Contact for reporters:
Allison Sylte
(720)-849-1907
Allison.Sylte@colostate.edu

A new study led by Colorado State University researchers is one of the first to show how wild organisms are evolving in response to climate change. 

The researchers found that a population of the Southwestern Willow Flycatcher – an endangered migratory bird – has shown an increase in genetic variation that allows it to better tolerate the wetter and more humid conditions that have become common in its San Diego habitat.

Sheela Turbek, a postdoctoral researcher in CSU’s Department of Biology, led this study, which was first published Monday in the journal Nature Climate Change. Her team sequenced the genomes of Willow Flycatchers spanning a 100-plus year period, comparing DNA from museum specimens from the late 1800s to modern samples taken today.

“We used over 200 contemporary samples from the Willow Flycatcher to scan the genetic material for specific regions of the genome associated with important environmental variables,” Turbek said. “This includes things like monthly precipitation and monthly maximum temperature. Once we identified regions of the DNA likely involved in climate adaptation, we extracted the genetic information from those regions in both our historical and our modern San Diego samples.”

Proving genetic adaptation over time

Turbek, who is a part of Kristen Ruegg’s lab at CSU, picked up this research as a continuation of a similar project that had been around for 10 years.  The technology needed to sequence whole genomes from historical specimens advanced significantly over the 2010s, making this work possible today.

Turbek focused on the Southwestern Willow Flycatcher because of its endangered status.
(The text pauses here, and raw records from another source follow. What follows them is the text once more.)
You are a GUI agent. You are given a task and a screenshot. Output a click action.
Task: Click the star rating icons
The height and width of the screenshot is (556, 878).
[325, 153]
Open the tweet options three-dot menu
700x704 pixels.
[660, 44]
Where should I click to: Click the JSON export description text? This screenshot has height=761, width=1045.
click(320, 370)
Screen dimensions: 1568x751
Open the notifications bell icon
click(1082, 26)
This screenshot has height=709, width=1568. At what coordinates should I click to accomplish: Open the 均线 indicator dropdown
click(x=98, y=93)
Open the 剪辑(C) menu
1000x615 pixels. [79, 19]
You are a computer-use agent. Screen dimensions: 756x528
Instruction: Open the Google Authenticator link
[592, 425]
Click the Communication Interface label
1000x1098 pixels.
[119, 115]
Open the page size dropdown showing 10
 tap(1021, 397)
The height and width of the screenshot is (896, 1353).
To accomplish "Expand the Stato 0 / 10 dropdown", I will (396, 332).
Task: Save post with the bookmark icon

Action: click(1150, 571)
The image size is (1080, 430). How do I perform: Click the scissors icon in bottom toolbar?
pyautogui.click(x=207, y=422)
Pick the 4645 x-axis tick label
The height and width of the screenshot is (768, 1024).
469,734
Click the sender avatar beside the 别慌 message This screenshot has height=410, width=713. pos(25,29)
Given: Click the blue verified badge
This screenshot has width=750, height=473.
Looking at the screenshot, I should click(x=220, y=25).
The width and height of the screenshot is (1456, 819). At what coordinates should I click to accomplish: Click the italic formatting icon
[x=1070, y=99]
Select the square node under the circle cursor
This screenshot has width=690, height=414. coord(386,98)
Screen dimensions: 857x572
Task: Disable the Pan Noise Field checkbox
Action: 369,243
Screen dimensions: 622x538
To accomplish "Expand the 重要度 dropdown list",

Ruegg’s foundation of preliminary research showed the birds had locally adapted to different climate conditions across space.

“The Willow Flycatcher is made up of four different subspecies, and the subspecies in the Southwest has faced really precipitous population declines and was listed as federally endangered in 1995,” said Turbek. “There’s a lot of interest from government agencies to effectively manage this subspecies and save it from climate-induced extinction, which Kristen has demonstrated it could potentially suffer from in the future.”

To prove genetic adaptation over time is much more complicated.

Decades-old samples often contain degraded, contaminated or low-yield DNA, which is why, until now, it has been difficult to prove genetic adaptation to an appropriate degree of certainty.

“Museums often send us a little clipping from a toe pad that often has really low DNA concentrations so it’s hard to acquire enough reads of the DNA to have a good idea of what the genetic code looks like,” Turbek said. 

After the years-long effort of sequencing the historical genome, and comparing the historical results to modern samples, the researchers determined that the Willow Flycatcher has experienced an increase in genetic variation over time.

“We think that it was actually mixing or gene flow into the population from neighboring populations that helped recover the gene pool of the Willow Flycatchers in the San Diego area,” Ruegg said. 

Validating predictions of climate change effects

Turbek and Ruegg are excited to be able to validate scientists’ predictions of how some species will adapt to climate change.

“Human-induced climate change is having a drastic effect on the reproductive activities of many species, and is going to drive many organisms to the brink of extinction,”  Turbek said. “The fact that we can document this amount of adaptation over a century-long time scale is somewhat encouraging in that these birds seem to be responding to the amount of climate change that has already occurred. It can help us better predict what’s going to happen in the future, and how species might respond.”